Jamesy came home alone. Daniel had traveled west to Montana because General Thomas Meagher, the Young Ireland hero who’d led his own Irish Brigade during the Civil War, was now the acting governor of Montana. Daniel had joined the U.S. Cavalry. “He likes being a soldier,” Jamesy told me. “And Montana’s on the Canadian border. They might try again.”

Jamesy didn’t know what had happened to Patrick. With his record, there’d be little hope for him if he was captured. The Canadians were threatening to hang their Fenian prisoners without trials. A raid to rescue the prisoners was planned, Jamesy said.

“I won’t be going,” he said. “I’m laying
my
burden down, Mam. Christophe taught me a song while I was in New Orleans. The words go through my head.” Jamesy sang softly.

I’m going to lay my sword and shield

Down by the riverside

Ain’t gonna study war no more.

“Jamesy,” I said, and hugged him close. Alive.

“Uncle Patrick’s getting hanged.” Michael brought the news. The Canadians, angry that ten soldiers of the Queen’s Own had been killed, wanted vengeance. Irish traitors had dared invade British soil. Execute them. No trials.

“They can’t get away with
that
!” James McKenna said when I went to the tavern for news. “Any candidate wants an Irish vote better do something to get our Fenian prisoners a fair trial.”

Máire and I went to see Alderman Comiskey. Could he intervene for Patrick? Huge pressure was being applied to help the prisoners, he told us. “Thank God there’s an election on,” Alderman Comiskey said. President Johnson wrote to Congress, saying that the invasion was designed to redress political grievances the Irish suffered at the hands of the British. There should be no death penalty for persons engaged in revolutionary attempts, the President said. “That should help,” Alderman Comiskey told us. “Make the British think twice.”

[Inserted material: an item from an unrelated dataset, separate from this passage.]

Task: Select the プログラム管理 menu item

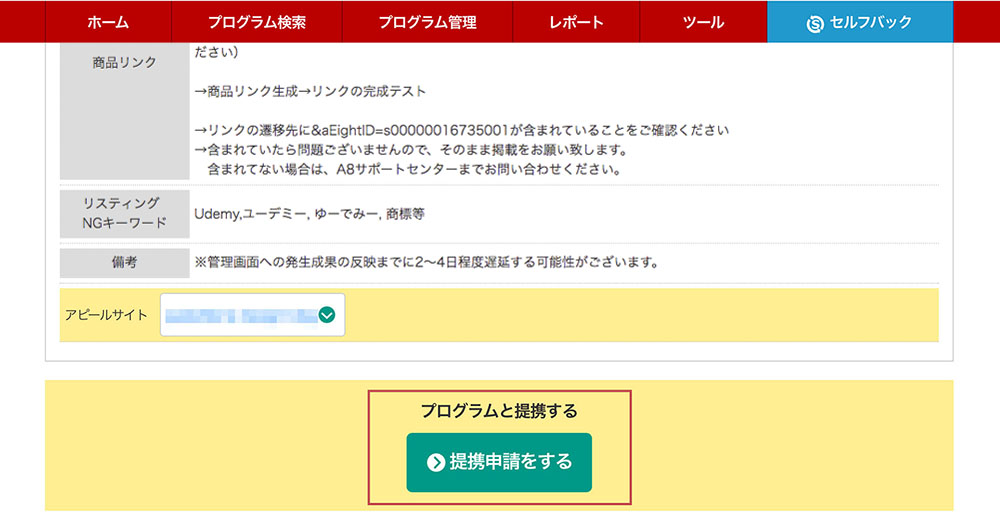Action: click(427, 22)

It did. “Reprieved for now,” was the word in November.

“You’d think Patrick would have escaped by now,” I said to Máire. We were alone by the fire, the first week in December.

All the Fenians arrested in the United States had been freed. And now, one by one the fellows held in Canada were returning home. But not Patrick.

Had they discovered his record? I’d hoped that because Patrick Kelly was such a common name, the connection had been missed. But if they found out who he is, five acts of Congress won’t save him.

“I was thinking,” Máire said, “could that greedy fellow at the British consulate be any use to us?”

“Máire, that’s an idea. We could bring letters to him attesting to Patrick Kelly’s good character.”

“From important men who could return a favor,” Máire said, “like Marshall Field . . .”

“Alderman Comiskey and Mr. Onahan . . .”

“Long John Wentworth and Father Dunne . . .”

That’s it! Testimonials.

We found the secretary plumper and more prosperous but still ready to deal.

“Testimonials,” he said as he leafed through the letters.

“And this.” Máire passed over the pouch of silver dollars. “And this, too”—a statement listing the names of conscripted soldiers he’d claimed as citizens and the fees he’d charged, signed by the fellows. “A good story for the
Times
, what with all the interest in, uhm, U.S.-British relations.”